In a new deployment, Host and Edge (TEPs) tunnels intermittently drop or enter a "Down" state. This behavior is specifically observed when new Avi Service Engines (SEs) are created and resulting in a loss of connectivity for all tunnels on affected ESXi hosts.
Symptoms include:
ESXi TEPs are unable to ping their own Default Gateway.
External Connections cannot reach the Host TEP Gateway.
Tunnels toward Edge Nodes fail due to a lack of L3 reachability.
VMware NSX , VCF 9.x
The issue is caused by a physical network misconfiguration where required Layer 3 (L3) VLANs for the TEP networks are missing from the trunk port configuration on the physical switches connected to the ESXi hosts. This prevents the TEPs from communicating with their gateways, leading to tunnel failures when new network load (such as Avi SE creation) occurs.

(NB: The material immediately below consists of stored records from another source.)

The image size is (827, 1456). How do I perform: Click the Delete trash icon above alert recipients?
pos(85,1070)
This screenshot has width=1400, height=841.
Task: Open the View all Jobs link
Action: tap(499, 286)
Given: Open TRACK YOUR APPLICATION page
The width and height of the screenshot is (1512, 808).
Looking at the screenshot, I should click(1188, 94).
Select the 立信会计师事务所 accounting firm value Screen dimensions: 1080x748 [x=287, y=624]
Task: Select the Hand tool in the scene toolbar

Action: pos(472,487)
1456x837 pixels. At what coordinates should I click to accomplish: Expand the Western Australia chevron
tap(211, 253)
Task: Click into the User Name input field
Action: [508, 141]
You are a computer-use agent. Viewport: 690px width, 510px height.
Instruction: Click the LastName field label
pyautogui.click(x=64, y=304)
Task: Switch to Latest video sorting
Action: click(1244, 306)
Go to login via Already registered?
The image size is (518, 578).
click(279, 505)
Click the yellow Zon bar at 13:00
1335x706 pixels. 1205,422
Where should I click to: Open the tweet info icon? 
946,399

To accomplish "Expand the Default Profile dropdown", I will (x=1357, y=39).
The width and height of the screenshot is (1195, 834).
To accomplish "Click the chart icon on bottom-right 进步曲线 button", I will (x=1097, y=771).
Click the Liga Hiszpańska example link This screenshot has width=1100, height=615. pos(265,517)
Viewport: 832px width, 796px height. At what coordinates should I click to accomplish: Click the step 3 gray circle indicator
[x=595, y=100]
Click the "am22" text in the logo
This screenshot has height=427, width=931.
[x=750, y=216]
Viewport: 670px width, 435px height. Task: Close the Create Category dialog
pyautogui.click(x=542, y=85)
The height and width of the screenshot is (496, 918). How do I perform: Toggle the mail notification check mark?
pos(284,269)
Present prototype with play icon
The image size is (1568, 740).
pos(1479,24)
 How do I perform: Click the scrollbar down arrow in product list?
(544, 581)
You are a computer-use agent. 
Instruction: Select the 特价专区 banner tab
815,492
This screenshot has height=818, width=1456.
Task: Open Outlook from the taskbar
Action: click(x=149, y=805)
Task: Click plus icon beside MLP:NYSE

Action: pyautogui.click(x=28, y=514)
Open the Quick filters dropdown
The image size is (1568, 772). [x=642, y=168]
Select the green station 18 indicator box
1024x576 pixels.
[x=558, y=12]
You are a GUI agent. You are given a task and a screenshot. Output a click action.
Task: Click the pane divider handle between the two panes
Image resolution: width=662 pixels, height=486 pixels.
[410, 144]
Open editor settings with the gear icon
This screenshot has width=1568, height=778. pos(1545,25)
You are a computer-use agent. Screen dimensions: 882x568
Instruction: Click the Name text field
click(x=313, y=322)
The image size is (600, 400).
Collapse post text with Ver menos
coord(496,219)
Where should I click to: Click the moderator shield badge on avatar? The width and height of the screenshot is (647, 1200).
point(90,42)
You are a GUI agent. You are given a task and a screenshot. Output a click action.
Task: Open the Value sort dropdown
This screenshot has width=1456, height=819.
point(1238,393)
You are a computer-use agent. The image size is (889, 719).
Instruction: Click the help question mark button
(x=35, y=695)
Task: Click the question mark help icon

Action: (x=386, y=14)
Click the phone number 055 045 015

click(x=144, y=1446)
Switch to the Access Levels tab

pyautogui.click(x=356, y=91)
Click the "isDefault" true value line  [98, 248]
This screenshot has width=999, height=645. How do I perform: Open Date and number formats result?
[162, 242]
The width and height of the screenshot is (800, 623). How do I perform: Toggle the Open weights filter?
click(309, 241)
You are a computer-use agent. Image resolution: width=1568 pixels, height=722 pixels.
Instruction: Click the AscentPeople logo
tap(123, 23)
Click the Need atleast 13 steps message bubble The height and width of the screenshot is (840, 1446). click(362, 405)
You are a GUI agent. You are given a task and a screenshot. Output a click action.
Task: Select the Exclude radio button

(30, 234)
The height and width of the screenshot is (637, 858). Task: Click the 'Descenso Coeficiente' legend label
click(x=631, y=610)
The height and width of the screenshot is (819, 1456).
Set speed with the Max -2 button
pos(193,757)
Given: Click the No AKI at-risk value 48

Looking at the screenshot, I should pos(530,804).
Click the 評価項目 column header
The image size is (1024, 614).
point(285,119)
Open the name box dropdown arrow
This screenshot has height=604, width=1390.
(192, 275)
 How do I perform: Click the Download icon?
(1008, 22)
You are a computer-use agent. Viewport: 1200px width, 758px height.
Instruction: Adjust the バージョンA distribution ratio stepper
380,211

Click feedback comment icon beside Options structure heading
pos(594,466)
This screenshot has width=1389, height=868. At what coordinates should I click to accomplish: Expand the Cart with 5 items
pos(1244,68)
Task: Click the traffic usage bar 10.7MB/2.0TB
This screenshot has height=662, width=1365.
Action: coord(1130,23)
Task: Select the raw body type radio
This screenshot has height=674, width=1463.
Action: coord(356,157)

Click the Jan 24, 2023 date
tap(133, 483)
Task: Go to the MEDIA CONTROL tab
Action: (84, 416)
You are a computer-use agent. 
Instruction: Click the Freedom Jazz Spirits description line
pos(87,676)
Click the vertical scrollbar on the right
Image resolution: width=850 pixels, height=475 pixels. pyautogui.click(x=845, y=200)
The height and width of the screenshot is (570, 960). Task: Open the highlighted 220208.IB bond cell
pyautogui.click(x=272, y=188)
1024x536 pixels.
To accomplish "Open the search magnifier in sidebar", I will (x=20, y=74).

To resolve this issue, you must ensure the physical network infrastructure correctly supports the TEP VLANs:
Verify Trunk Configuration: Coordinate with your Network Engineering team to ensure that all VLANs associated with the TEP IP pools are explicitly added to the trunk configuration of the physical switch ports connected to the ESXi hosts.
Enable L3 Routing: Ensure that routing is correctly enabled between the different TEP and Edge segments on the physical network.
Verify Connectivity: From the ESXi host CLI, verify that the TEP can ping its local gateway:
vmkping -I vmkX <Gateway_IP> -S vxlan
(Note: vmkX is an example; use the specific VMkernel interface assigned to your TEP).
No host reboots are required; connectivity will restore automatically once the network path is open.